How to choose just one building to somehow represent the whole of architectural maverickness in the UK, however you define that? This ticklish issue was decided in two ways: a first round in which the audience, lubricated by wine, cast their votes by dropping a marble into one of six cups provided, one per building. And then a second round of the three top-marble-scoring buildings/presenters, which was eventually decided by the audience holding up coloured cards, a different colour for each of the three. As you’ll have gathered, this was not entirely serious.
But underlying the fun, we all had good reasons for our choices. Emily Gee, head of designation at Historic England, proposed the remarkable 16-sided 1796 house ‘A La Ronde’ in Devon as a building which – apart from its refreshing unorthodox layout – was a design for living by women for women. Chris Costelloe, director of the Victorian Society, gave himself the impossible task of championing the demolished 1883 Army and Navy Hotel in Victoria by one FT Pilkington. It was sinister and ill-proportioned but weirdly compelling.
The audience, lubricated by wine, cast their votes by dropping a marble into one of six cups provided, one per building
Andrea Klettner, journalist and architecture PR, recounted her astonishment at first seeing the 1923 ‘House in the Clouds’ a water tower/family home, a house on a tall stalk, in the Strangeville of Thorpeness, Suffolk, by Frederick Forbes Glennie. A folly, yes, but a doubly practical one. Phin Harper, deputy director of the Architecture Foundation, proposed one particular house (and occupant) in the 1970s Walter Segal self-build enclave of Walter’s Way in Lewisham. Adam Nathaniel Furman, artist and almost-architect at present working for Farrells, gave us his boss’s cheap-as-chips conversion masterpiece from 1983, the TV-AM building in Camden, now fully de-PoMo-ised.
Me? I chose the Hilda Besse building (1962-71) at St Antony’s College Oxford by Howell, Killick, Partridge & Amis. This is the high point of HKPA’s ‘vertebrate architecture’ period, a glorification of pure structure that marries brutalism with surprising delicacy.

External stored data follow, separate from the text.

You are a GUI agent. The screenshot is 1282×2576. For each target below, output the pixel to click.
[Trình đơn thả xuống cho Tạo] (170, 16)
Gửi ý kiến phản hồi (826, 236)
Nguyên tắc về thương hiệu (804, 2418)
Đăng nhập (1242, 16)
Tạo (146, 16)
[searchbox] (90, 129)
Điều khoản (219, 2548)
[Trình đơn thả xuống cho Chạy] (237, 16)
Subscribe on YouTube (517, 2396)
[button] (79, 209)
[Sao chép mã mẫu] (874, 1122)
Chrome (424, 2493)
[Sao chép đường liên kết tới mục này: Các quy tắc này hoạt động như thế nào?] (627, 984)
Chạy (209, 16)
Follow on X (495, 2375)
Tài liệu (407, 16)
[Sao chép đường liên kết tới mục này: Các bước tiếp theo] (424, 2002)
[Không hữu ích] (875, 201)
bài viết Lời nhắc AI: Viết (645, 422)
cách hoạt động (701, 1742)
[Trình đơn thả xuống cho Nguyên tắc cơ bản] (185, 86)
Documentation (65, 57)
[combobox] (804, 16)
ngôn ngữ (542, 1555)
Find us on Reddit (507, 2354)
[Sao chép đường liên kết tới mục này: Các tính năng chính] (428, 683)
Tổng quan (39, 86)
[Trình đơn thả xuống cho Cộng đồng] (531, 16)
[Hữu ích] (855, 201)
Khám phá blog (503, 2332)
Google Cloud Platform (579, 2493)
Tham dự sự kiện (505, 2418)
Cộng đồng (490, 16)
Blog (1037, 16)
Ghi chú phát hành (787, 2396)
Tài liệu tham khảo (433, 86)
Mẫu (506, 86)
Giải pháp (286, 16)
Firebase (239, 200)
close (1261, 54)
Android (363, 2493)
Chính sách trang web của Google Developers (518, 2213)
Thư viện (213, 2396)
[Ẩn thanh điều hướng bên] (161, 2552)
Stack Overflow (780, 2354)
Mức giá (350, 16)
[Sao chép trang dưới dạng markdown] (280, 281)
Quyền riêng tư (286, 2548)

It came down in the final round to Harper, Furman and me. Furman won with TV-AM and as far as we could tell from the shoals of coloured cards (nobody felt like counting), I came second with the Hilda Besse building. Well, at least my candidate still exists in its original form. But I think the audience was right. TV-AM was an astonishing moment in British architecture. Maximum architectural impact for minimum means. It’s enough to make me nostalgic for Roland Rat.